● What you are asked to do
Your output consists solely of the lines from the one that contains "The image size" to the end of the material, each reproduced exactly; pictures do not belong in it.

● Records provided
>>>
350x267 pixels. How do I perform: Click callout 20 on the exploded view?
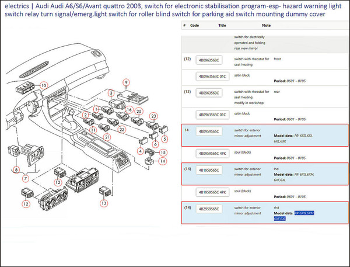(139, 111)
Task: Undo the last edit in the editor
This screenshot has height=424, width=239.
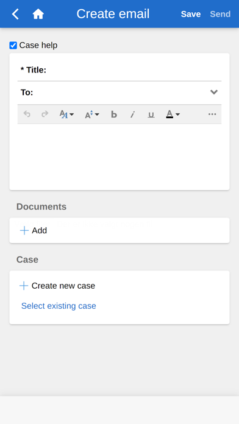Action: [27, 114]
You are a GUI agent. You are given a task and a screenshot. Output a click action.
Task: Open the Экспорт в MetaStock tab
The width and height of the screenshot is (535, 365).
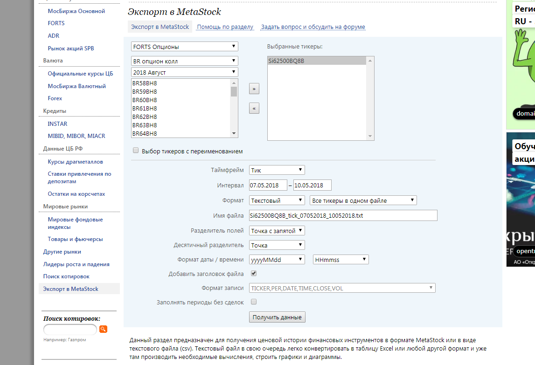160,27
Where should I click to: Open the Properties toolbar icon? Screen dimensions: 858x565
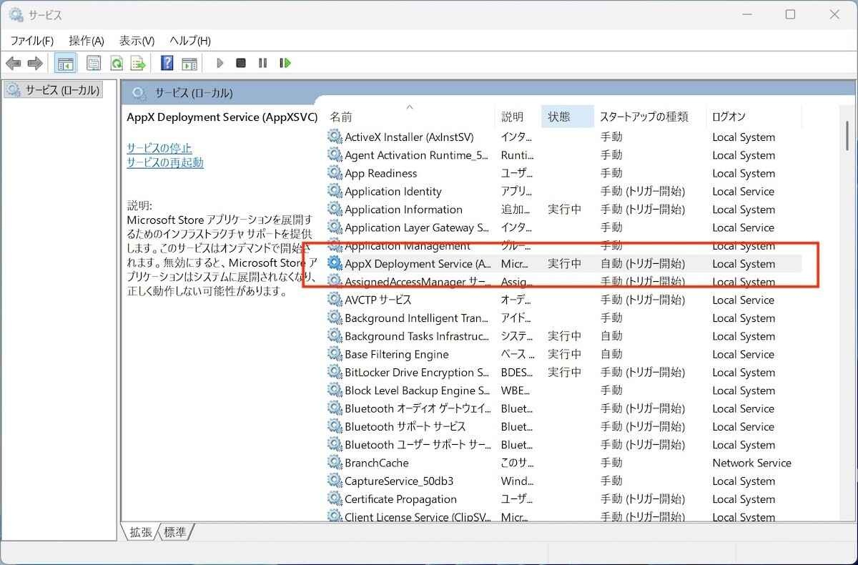(x=94, y=64)
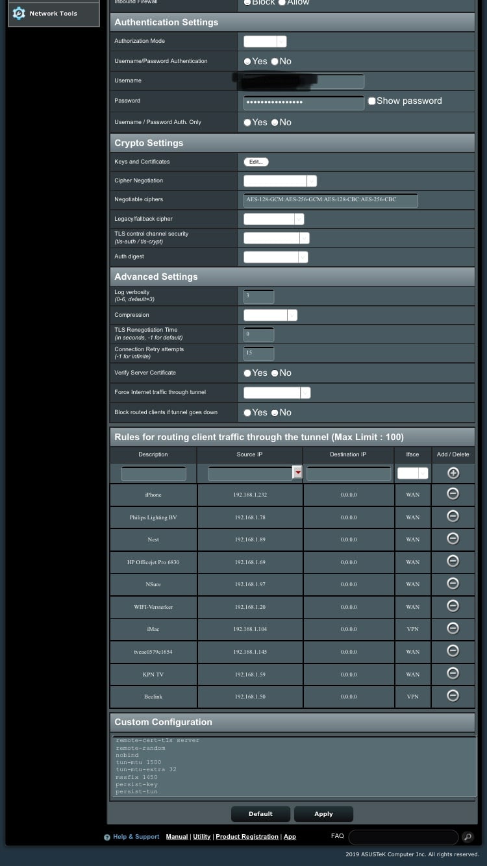Click the Apply button
This screenshot has width=487, height=866.
coord(323,814)
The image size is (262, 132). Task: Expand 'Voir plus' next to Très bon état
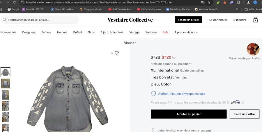point(181,78)
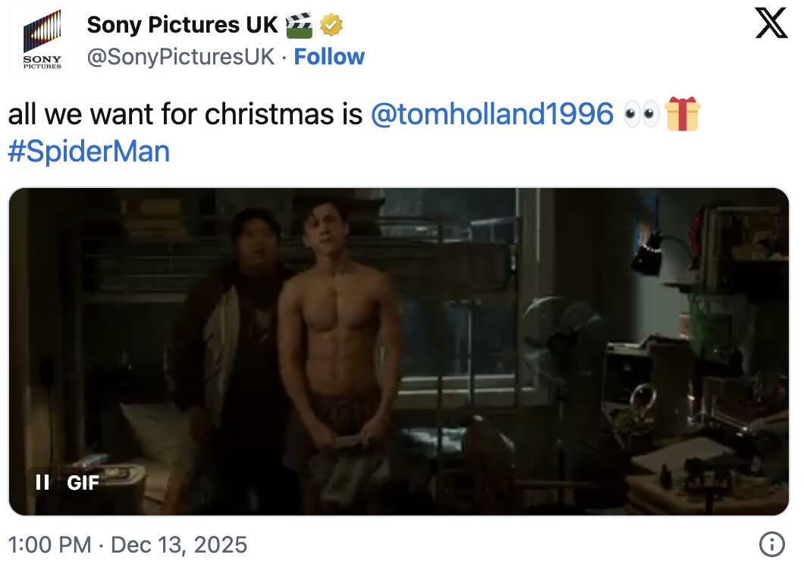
<<<
● Task output
The image size is (262, 132). Task: Expand 'Voir plus' next to Très bon état
point(181,78)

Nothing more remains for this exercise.